Posted by Adrea Kore in On Writing, Sexed Texts - Articles & Musings

≈ 5 Comments

Tags

Adrea Kore, erotic fiction, erotic language, erotica, Female Sexuality, non-consensual sexual fantasies, On Writing, reading as pleasure, sapio-sexual, women writing sex, writing sex scenes

The Erotics of Intent

Erotica, with its more complex focus on sexuality, clearly offers more scope for Kore Desires on bodyinterpretation and response in the individual reader. Speaking for a moment as a reader of erotica, I come primarily to the erotic text to be aroused, and to be shown something I resonate with about sexuality, desire and relating. As a voracious life-long lover of literature, I also seek out erotica that is, as importantly, well-crafted storytelling.  Erotica that fulfils these aspects for me as a reader is erotica I will most likely return to, reflect upon, purchase a hard copy to put on my bookshelf (as an unapologetic bibliophile), and recommend to others.

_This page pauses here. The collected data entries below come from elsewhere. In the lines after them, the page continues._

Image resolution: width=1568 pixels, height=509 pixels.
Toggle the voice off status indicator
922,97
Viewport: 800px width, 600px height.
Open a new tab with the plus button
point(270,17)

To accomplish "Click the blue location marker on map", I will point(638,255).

Additionally, as a sapio-sexual, I have a relentless curiosity about the broader spectrum of sexual desire and its manifestations. So even if a story doesn’t get me wet, but shows me a narrative of sexuality that challenges my thoughts about sex, reveals something new to me, affects me strongly in some way, and is also a story well-told –  I’m satisfied – though perhaps on a slightly less visceral level.

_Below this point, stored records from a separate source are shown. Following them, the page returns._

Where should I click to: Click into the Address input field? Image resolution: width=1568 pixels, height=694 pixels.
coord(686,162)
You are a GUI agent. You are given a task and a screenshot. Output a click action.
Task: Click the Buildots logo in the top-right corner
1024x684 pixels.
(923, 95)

I believe an audience comes to any art form wanting to be shown the known in the unknown, or the unknown in the known. Even if this desire is in the subconscious, even if the audience is only partially aware of this desire, it is present. Erotica as a fiction genre plays constantly on this tension between the known and the unknown, between concealing and revealing.

As writers of erotica, I think the most fundamental intent we can all agree on is that we are exploring sexuality either to arouse and engage ourselves, our readers, or ideally both.

To engage and arouse.

As intents, they can be mutually compatible or exclusive. This is what I meant in the last post when I said that in erotica, characters don’t always have to enjoy sex. From the writerly perspective, we are freed from those limiting constraints placed upon romance. We can sketch the sexual scene in chiaroscuro; in all its permutations of light and dark. Yes. I did just avoid the word “shades”. We can sketch a scene to explore disparity in sexual desire, or depression, or need without affection.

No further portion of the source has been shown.